Un fortissimo incremento tendenziale si registra invece rispetto al marzo dell’anno precedente (+37,7%), quando invece c’era il lockdown e rimasero chiuse gran parte delle attività con eccezione delle produzioni e dei servizi essenziali. I motivi appaiono abbastanza ovvi.
All’interno di queste cifre c’è un divario fra la produzione di beni di consumo (+28,1%) e energia, beni intermedi, beni strumentali ecc. che crescono di una media di oltre il 66%.
Il fatto che la modesta crescita sia trainata dai beni intermedi non dai beni di consumo è un ulteriore sintomo della perdita di potere d’acquisto dei redditi da lavoro a vantaggio dei redditi da capitale e dell’aumento della sua composizione organica.
Ai dati moderatamente positivi della produzione non fa riscontro il miglioramento del mercato del lavoro. Occorre a questo proposito chiarire che le statistiche sull’occupazione non dicono tutta la verità. Sono infatti definiti occupati quelle persone con età superiore a 15 anni che nella settimana hanno svolto almeno un’ora di lavoro compresi i coadiuvanti familiari non retribuiti. Un’ora di lavoro alla settimana significa occupazione?
D’altra parte i disoccupati sono definiti come persone non occupate (quindi si escludono nuovamente quelle che lavorano un’ora) tra i 15 e i 74 anni che hanno effettuato almeno un’azione attiva di ricerca di lavoro nelle quattro settimane precedenti e sono disponibili a lavorare (o ad avviare un’attività autonoma) entro le due settimane successive. Gli sfiduciati che non si recano più all’ufficio di collocamento, che ormai non è più il canale principale per trovare lavoro, vengono anch’essi esclusi. I numeri che interessano sono quindi più le variazioni che il dato complessivo.
Aumentano le diseguaglianze, diminuisce l’occupazione femminile e giovanile, aumenta la precarietà.
I posti di lavoro a tempo determinato aumentano di 63mila unità, di 10 mila i lavoratori indipendenti fra cui le partite Iva fasulle, mentre si riducono di 38mila quelli a tempo indeterminato.
Nel complesso, la ripresa occupazionale rispetto al trimestre precedente è modesta (+0,3%, cioè 1/3 dell’aumento del Pil) mentre dall’inizio della pandemia sono stati persi 900mila posti di lavoro.
La quasi totalità degli studi in materia, anche di organismi istituzionali, concorda nel concludere che la precarietà del lavoro non porta occupazione, ma porta diminuzione dei redditi da lavoro e aumento delle disuguaglianze. Ciò nonostante le linee del governo, attraverso lo sblocco dei licenziamenti e la liberalizzazione degli appalti, prosegue lungo il sentiero della precarizzazione.

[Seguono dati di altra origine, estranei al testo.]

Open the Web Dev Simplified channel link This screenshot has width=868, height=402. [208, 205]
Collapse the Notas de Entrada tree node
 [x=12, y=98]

La sintesi di tutto ciò è che i capitalisti hanno preso a pretesto la crisi per operare una profonda ristrutturazione ai danni del lavoro che è sempre più precarizzato e privo di tutele. L’aumento del saggio di sfruttamento e della produttività non ha comportato né una ripresa dell’occupazione né incrementi salariali.